Update readme

README.md

@@ -6,19 +6,14 @@
 
 Small geographic coordinate systems Python library with a few additional helper functions.
 
-This package focuses on performance, correct matrix shapes, single to many point functions and many to many point functions
-
 This package focuses on:
 1. Performance
 2. Input and output coordinates of ideal mathematical shapes. Ideally, all coordinates should be of shapes (3,1) or (nPoints,3,1), but shapes (3,) and (nPoints,3) are supported too.
-3. Functions that adapt to differing input matrices shapes: one-to-one, many-to-many and one-to-many points. See [here](examples/example1.ipynb) for an example.
+3. Functions that adapt to differing input matrices shapes: one-to-one, many-to-many and one-to-many points. See [below](#many-to-many--one-to-many) for an example.
 
 ## Installation
 `pip install transforms84`
 
-## Examples
-See the Jupyter notebooks in [examples](examples) to see how to use the transform84. Run `pip install transforms84[examples]` to run the examples locally.
-
 ## Operations
 ### Transformations
 The following transformations have been implemented:
@@ -39,5 +34,49 @@ The following functions have been implemented:
 - [rad, rad, X] → [deg, deg, X]
 - [deg, deg, X] → [rad, rad, X]
 
+## Examples
+See the Jupyter notebooks in [examples](examples) to see how to use the transform84. Run `pip install transforms84[examples]` to run the examples locally.
+
+### Many-to-many & one-to-many
+The `transforms.ECEF2ENU` transformation accepts same and differing matrix shape sizes.
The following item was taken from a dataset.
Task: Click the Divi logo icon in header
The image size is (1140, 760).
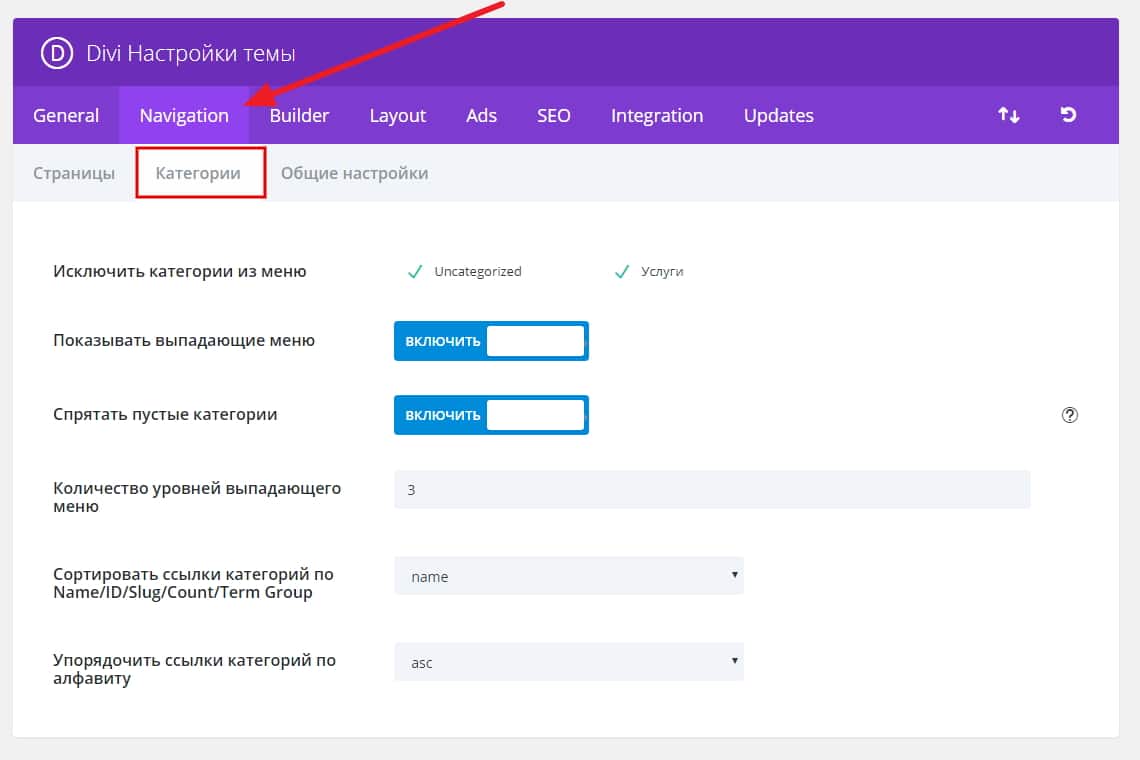Action: pyautogui.click(x=54, y=53)
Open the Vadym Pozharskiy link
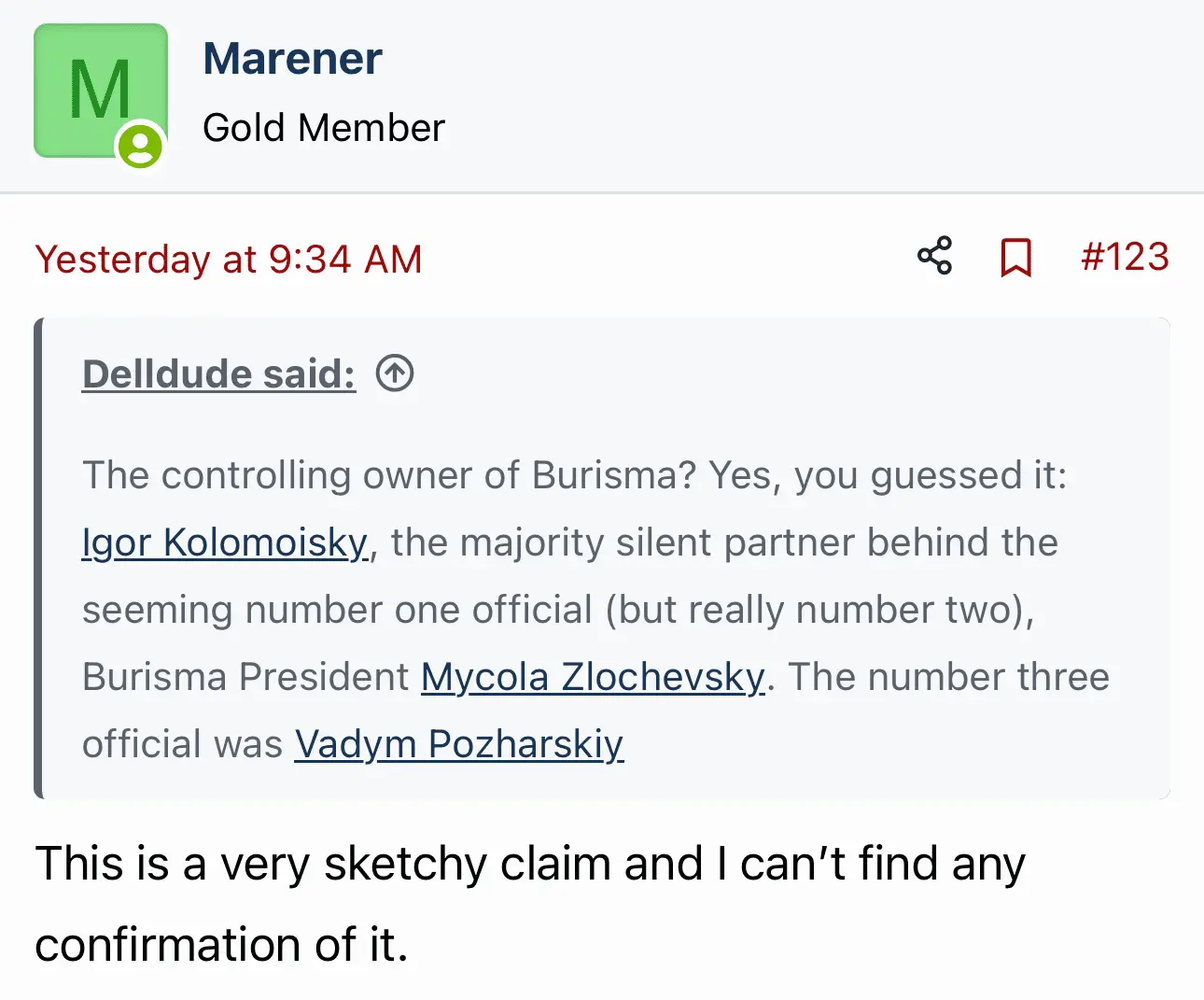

Below showcases the many-to-many method where three target points, `rrm_target`, in the geodetic coordinate system ([WGS84](https://en.wikipedia.org/wiki/World_Geodetic_System)) are transformed to the local ENU coordinate system about the point `rrm_local`, where both matrices are of shape (3, 3, 1):
+```
+>> import numpy as np
+>> from transforms84.systems import WGS84
+>> from transforms84.helpers import DDM2RRM
+>> from transforms84.transforms import ECEF2ENU, geodetic2ECEF
+
+>> rrm_local = DDM2RRM(np.array([[[30], [31], [0]], [[30], [31], [0]], [[30], [31], [0]]], dtype=np.float64))  # convert each point from [deg, deg, X] to [rad, rad, X]
+>> rrm_target = DDM2RRM(np.array([[[31], [32], [0]], [[31], [32], [0]], [[31], [32], [0]]], dtype=np.float64))
+>> ECEF2ENU(rrm_local, geodetic2ECEF(rrm_target, WGS84.a, WGS84.b), WGS84.a, WGS84.b)  # geodetic2ECEF -> ECEF2ENU
+array([[[ 4.06379074e+01],
+        [-6.60007585e-01],
+        [ 1.46643956e+05]],
+
+       [[ 4.06379074e+01],
+        [-6.60007585e-01],
+        [ 1.46643956e+05]],
+
+       [[ 4.06379074e+01],
+        [-6.60007585e-01],
+        [ 1.46643956e+05]]])
+```
+
+We can achieve the same result using the one-to-many method with a single local point of shape (3, 1):
+```
+>> rrm_local = DDM2RRM(np.array([[30], [31], [0]], dtype=np.float64))
+>> ECEF2ENU(rrm_local, geodetic2ECEF(rrm_target, WGS84.a, WGS84.b), WGS84.a, WGS84.b)
+array([[[ 4.06379074e+01],
+        [-6.60007585e-01],
+        [ 1.46643956e+05]],
+
+       [[ 4.06379074e+01],
+        [-6.60007585e-01],
+        [ 1.46643956e+05]],
+
+       [[ 4.06379074e+01],
+        [-6.60007585e-01],
+        [ 1.46643956e+05]]])
+```
+
 ## Contributing
-PRs are always welcome and appreciated!
+PRs are always welcome and appreciated! Please install the pre-commit hooks before making commits.